Objective Recently, researchers increasingly focused on air quality. The air microorganisms cause severe harm to human health and severe effects on some industrial production. The latest national standard “Public Places Hygiene Indicators and Limits Requirements” stipulates the total number of air bacteria. Microbial detection based on fluorescence technology is widely used in medicine, pharmaceuticals, food, and environmental monitoring. The detection technologies include real-time fluorescent quantitative polymerase chain reaction (PCR), adenosine triphosphate (ATP) fluorescence detection, and microbial particle fluorescence-sensing system. The fluorescent microbial particle counter can directly count microbial particles, which has some advantages of good real-time performance, a high degree of automation, and simple operation. Besides, it is suitable for real-time online monitoring of the concentration of air microorganisms. This study designs a optical system based on the fluorescence detection principle in microbial particle counter to realize the online monitoring of microbial particles.

Methods The optical system is designed based on the fluorescence detection principle. In this study, the fluorescence characteristics of riboflavin, nicotinamide adenine dinucleotide, and other substances contained in microbial particles were tested and analyzed at first. Then, a 405 nm wavelength semiconductor laser was determined as the excitation light source. To reduce the output stray light of the laser, the light source shaping and fluorescence detection optical paths based on the combined diaphragm and lens were designed to obtain a high-quality flat rectangular line spot. Subsequently, consisting of oxidized and blackened aluminum alloy, the optical detection cavity structure were designed in the shape of hexahedron, and the production and assembly of the inspection structure were completed. Finally, the performance of the optical detection system was tested and analyzed using fluorescent microspheres in different particle sizes.

Results and Discussions In this study, the fluorescence detection and analysis of two fluorescent substances, riboflavin and nicotinamide adenine dinucleotide, were first conducted. Under the excitation of blue light of the same wavelength, the fluorescence peak position of riboflavin is 541 nm [Fig. 1(a)]. The peak position of the fluorescence spectrum of adenine dinucleotide is 492 nm [Fig.1(b)]. Then, fluorescent microspheres were used to test the performance of the designed optical detection system. The results showed that the final output noise of the system was is about 20 mV [Fig. 8(c)], and it could achieve graded detection of 10, 5, 2, and 1 μm fluorescent microspheres. The test voltage signal of 10, 5, 2, and 1 μm fluorescent microspheres has a signal amplitude of 350--380 mV (Fig. 9), 250--290 mV (Fig. 10), 130--140 mV (Fig. 11), and 78--90 mV (Fig.12), respectively. The test results showed that the optical detection system can effectively detect the signals of fluorescent microspheres of different particle sizes and has the characteristics of high signal-to-noise ratio and high detection sensitivity, which is of great significance for the further development of aerosol microbial particle counting instruments.
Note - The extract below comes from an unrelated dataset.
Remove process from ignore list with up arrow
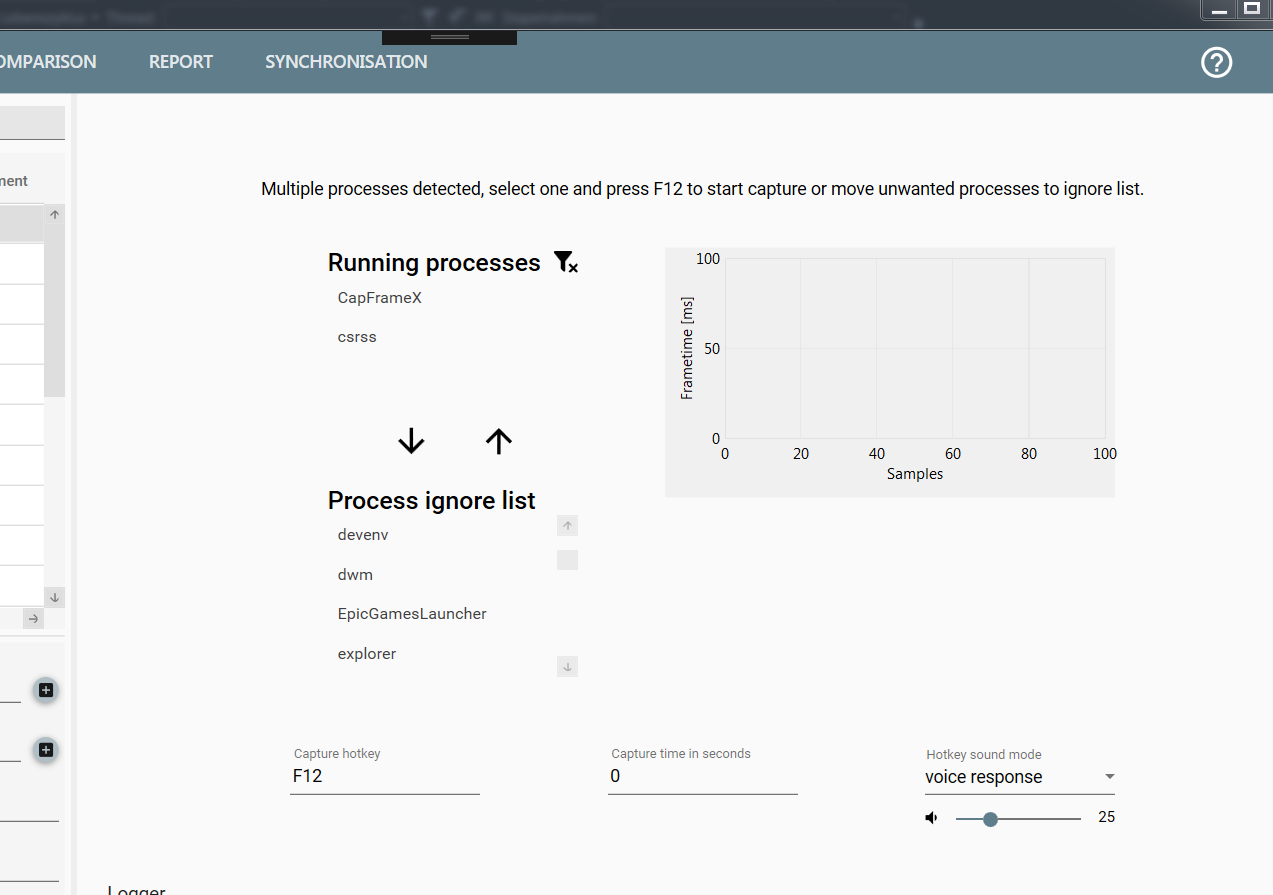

Conclusions In this study, an aerosol microbial particle counting instrument optical system based on fluorescence detection technology was designed. The overall structure of the instrument optical system was proposed. Besides, the design and structure manufacturing of the optical system were completed. By designing optical denoising optical path, optical noise is effectively suppressed, and the system signal-to-noise ratio is improved. Combined with the second-order RC low-pass filter circuit, the final noise of the system is only about 20 mV. The performance of the detection system was preliminarily tested with 10, 5, 2, and 1 μm fluorescent microspheres. The measured pulse signal amplitudes were 350--380 mV, 250--290 mV, 130--140 mV and 78--90 mV; system detection resolution is better. Next, some microbial samples, such as Staphylococcus aureus and Escherichia coil will be tested, and further the structure will be optimized to complete the overall design of the instrument.